Published: December 2007
Worldwide, the importance of hydrotreating heavy oils is growing in order to meet the demand for low sulfur, improved quality heavy fuel oils and feedstocks for fluid catalytic cracking (FCC), resid FCC and, lately, hydrocracking and coking. Increasing production of higher sulfur and gravity crude oils, increasingly stringent sulfur and other environmental regulations and increasing global demand for transportation fuels are factors driving the growth. Furthermore the production and refining of bitumens and other heavy alternate crude oils (syncrudes) is forecast to increase significantly in North America.
Heavy petroleum oils are characterized as boiling above about 650°F (343°C) and having relatively high specific gravity, low hydrogen-to-carbon ratios, and high carbon residue. They contain large amounts of asphaltenes, sulfur, nitrogen and metals, which increase hydrotreating difficulty. Feed properties are important in setting the process design and operating conditions.
Hydrotreating of heavy oils reacts them with hydrogen over a selective catalyst under high pressure and temperature to cleave sulfur, nitrogen and metals from the oil and to partially saturate polynuclear aromatic rings in order to reduce the carbon residue. Sulfur and nitrogen leave as H2S and NH3. As metals and coke accumulate on the catalyst, the reactor temperature is increased to compensate for reduced activity until the maximum operating temperature is reached.

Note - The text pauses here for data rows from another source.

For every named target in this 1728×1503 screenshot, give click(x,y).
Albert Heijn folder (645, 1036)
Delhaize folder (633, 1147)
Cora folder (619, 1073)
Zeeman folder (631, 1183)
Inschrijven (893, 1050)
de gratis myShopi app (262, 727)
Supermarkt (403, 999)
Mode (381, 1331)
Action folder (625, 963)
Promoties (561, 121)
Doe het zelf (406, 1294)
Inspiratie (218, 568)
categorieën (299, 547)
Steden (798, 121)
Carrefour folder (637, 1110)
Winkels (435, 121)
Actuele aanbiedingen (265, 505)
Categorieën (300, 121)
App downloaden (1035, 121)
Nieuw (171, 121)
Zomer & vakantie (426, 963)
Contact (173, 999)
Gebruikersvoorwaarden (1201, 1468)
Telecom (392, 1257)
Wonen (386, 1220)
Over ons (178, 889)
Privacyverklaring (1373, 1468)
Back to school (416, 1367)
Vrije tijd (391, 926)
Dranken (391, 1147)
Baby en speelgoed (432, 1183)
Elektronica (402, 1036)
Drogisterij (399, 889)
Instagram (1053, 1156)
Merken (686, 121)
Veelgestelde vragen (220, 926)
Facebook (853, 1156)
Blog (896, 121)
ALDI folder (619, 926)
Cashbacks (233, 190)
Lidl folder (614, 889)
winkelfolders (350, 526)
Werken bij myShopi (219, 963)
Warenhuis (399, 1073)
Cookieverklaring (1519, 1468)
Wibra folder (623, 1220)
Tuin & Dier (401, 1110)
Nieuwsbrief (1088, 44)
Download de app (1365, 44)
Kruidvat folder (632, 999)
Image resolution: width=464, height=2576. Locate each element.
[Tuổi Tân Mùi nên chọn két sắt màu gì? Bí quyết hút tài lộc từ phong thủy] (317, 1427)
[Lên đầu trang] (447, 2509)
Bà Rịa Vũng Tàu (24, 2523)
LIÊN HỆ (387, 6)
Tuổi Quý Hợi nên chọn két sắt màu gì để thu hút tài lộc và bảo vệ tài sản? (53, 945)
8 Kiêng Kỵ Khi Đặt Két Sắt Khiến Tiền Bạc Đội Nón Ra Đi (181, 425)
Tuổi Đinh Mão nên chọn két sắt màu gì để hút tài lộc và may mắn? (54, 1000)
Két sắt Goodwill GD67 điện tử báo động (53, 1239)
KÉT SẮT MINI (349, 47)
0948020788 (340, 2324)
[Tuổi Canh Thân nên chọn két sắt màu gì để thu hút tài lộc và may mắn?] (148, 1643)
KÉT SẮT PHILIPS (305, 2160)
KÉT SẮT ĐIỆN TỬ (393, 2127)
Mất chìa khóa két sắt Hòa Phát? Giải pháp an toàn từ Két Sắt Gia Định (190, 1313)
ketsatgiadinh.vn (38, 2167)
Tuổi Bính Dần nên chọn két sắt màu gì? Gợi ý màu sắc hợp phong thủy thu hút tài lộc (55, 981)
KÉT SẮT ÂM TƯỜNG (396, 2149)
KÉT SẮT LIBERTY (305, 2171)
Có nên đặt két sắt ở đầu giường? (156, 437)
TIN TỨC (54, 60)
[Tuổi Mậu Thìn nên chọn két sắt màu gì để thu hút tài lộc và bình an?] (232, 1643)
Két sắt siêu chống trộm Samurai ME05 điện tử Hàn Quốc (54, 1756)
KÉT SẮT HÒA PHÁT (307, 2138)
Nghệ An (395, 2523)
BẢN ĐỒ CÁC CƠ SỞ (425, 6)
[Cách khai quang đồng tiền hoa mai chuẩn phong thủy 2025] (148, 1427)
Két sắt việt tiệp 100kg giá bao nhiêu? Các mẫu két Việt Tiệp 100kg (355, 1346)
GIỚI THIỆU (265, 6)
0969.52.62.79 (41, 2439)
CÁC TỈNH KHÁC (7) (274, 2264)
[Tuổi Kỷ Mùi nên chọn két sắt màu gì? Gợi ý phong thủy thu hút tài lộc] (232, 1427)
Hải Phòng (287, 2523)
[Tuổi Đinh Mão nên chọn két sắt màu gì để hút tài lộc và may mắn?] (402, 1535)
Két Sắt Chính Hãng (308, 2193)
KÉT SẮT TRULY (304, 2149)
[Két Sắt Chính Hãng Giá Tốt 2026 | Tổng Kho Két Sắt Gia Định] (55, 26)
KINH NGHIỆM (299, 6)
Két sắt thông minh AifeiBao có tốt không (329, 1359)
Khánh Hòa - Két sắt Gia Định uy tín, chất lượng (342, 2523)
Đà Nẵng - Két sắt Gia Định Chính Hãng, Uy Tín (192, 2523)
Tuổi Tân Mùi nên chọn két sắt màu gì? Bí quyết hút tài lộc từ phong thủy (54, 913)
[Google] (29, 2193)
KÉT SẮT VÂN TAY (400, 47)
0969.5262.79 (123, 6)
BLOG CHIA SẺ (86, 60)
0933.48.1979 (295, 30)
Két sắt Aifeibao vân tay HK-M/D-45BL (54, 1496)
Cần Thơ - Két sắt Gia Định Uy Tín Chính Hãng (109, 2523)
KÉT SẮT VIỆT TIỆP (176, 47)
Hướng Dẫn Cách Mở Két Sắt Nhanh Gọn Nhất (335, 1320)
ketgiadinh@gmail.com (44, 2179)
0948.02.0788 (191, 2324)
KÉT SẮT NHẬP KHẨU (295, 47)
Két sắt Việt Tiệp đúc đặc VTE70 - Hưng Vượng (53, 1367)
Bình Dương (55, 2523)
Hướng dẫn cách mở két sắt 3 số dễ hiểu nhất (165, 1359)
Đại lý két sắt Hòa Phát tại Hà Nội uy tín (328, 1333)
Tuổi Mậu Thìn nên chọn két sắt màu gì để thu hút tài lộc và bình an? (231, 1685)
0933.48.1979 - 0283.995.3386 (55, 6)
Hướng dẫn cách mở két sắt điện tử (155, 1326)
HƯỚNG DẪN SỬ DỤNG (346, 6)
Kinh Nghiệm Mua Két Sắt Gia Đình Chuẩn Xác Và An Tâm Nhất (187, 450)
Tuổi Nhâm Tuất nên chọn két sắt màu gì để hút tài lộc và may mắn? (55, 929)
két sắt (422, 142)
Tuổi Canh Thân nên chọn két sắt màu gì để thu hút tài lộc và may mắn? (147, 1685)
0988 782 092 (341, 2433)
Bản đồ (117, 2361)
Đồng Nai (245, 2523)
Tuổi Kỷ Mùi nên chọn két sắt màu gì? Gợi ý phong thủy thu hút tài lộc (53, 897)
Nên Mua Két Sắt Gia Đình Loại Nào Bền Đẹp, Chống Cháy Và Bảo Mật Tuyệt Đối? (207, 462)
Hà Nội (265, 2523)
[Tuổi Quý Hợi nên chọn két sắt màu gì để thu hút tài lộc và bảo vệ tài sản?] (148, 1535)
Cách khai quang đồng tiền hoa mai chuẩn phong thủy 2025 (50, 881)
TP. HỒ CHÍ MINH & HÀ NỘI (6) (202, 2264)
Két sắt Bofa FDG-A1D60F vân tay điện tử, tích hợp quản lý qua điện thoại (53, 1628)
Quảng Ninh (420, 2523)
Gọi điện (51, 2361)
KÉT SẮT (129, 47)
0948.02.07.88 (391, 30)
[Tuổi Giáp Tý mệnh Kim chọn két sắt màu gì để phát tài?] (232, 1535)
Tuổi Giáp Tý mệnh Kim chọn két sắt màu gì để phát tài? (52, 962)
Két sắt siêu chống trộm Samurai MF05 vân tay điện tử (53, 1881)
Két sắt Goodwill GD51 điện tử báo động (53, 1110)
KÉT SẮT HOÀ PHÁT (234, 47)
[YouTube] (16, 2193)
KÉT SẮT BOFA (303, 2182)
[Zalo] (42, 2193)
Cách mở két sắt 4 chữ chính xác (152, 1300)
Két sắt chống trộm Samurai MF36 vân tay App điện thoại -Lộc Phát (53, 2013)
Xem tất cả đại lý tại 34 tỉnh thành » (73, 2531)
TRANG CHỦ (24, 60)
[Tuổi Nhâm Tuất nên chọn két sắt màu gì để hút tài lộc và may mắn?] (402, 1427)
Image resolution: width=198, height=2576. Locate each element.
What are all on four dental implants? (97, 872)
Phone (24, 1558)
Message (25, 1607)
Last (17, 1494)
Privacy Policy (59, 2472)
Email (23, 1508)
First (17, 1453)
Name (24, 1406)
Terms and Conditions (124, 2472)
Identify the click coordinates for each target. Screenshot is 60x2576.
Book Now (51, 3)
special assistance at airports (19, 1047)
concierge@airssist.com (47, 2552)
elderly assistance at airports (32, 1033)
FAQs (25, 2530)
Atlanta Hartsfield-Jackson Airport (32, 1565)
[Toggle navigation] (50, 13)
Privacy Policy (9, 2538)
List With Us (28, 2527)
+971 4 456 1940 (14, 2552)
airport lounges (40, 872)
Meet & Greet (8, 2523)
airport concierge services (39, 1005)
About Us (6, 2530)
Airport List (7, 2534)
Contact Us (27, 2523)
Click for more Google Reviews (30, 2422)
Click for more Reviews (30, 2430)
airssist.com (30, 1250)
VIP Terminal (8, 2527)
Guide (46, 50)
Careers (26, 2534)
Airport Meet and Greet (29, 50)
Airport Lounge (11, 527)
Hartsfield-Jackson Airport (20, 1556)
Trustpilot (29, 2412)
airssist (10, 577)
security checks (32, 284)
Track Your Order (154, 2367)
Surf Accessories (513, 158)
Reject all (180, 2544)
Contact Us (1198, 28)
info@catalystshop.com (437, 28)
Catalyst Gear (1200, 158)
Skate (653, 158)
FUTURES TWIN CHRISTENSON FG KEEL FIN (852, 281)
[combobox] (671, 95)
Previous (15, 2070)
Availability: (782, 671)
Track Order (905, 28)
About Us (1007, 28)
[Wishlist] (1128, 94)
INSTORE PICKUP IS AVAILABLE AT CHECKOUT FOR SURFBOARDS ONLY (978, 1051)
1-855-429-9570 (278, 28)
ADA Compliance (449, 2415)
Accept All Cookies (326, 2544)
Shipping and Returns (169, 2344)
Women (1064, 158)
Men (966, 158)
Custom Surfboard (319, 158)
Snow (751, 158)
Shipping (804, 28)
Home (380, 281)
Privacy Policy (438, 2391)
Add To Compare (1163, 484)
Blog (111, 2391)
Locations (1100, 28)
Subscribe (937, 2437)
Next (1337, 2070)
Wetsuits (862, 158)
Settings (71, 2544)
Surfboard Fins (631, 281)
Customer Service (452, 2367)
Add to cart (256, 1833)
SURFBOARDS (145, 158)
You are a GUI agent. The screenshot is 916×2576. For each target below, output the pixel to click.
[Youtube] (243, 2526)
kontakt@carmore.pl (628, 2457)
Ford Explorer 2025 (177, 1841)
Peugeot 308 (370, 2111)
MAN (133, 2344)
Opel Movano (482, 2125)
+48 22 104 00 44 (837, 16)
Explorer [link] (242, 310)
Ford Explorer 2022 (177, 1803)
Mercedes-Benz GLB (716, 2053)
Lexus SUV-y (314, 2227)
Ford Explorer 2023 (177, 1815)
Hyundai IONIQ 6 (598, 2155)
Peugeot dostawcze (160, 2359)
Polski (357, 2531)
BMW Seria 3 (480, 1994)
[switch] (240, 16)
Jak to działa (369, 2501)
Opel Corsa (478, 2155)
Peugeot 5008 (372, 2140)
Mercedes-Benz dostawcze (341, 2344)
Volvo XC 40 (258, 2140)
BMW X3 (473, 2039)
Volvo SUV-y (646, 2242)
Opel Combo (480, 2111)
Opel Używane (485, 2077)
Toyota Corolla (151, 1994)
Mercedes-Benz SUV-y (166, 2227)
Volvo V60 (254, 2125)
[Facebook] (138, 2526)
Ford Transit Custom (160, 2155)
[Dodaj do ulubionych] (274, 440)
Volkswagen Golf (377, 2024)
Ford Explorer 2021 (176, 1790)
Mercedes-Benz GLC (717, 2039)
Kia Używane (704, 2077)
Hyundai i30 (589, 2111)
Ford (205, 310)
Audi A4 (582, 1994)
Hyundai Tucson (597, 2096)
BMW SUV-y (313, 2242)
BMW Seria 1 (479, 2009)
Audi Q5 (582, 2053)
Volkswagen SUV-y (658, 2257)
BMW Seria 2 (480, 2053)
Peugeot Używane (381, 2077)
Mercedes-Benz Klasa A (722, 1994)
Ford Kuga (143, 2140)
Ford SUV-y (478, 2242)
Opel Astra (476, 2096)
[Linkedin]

Advances in heavy oil hydrotreating are a combination of catalyst development and reactor development. Heavy oil hydrotreating is performed in a series of reactors, each containing catalyst optimized for a different purpose. The reactors in the hydrotreating unit may be fixed bed, moving bed, ebullated bed or a combination. A guard bed protects downstream catalyst from metals and contributes to sulfur removal.
This PEP Report provides an overview of heavy oil hydrotreating developments in chemistry, catalysts, process and hardware technology since PEP Report 214, Hydrotreating, issued in 1996. The report then develops the process economics for hydrotreating two heavy oil feedstocks: vacuum gas oil (VGO) and the heavier atmospheric residue (AR), each by a generic, conventional hydrotreating process. Additionally, the economics of hydrotreating VGO by our concept of the new IsoTherming™ type process is evaluated.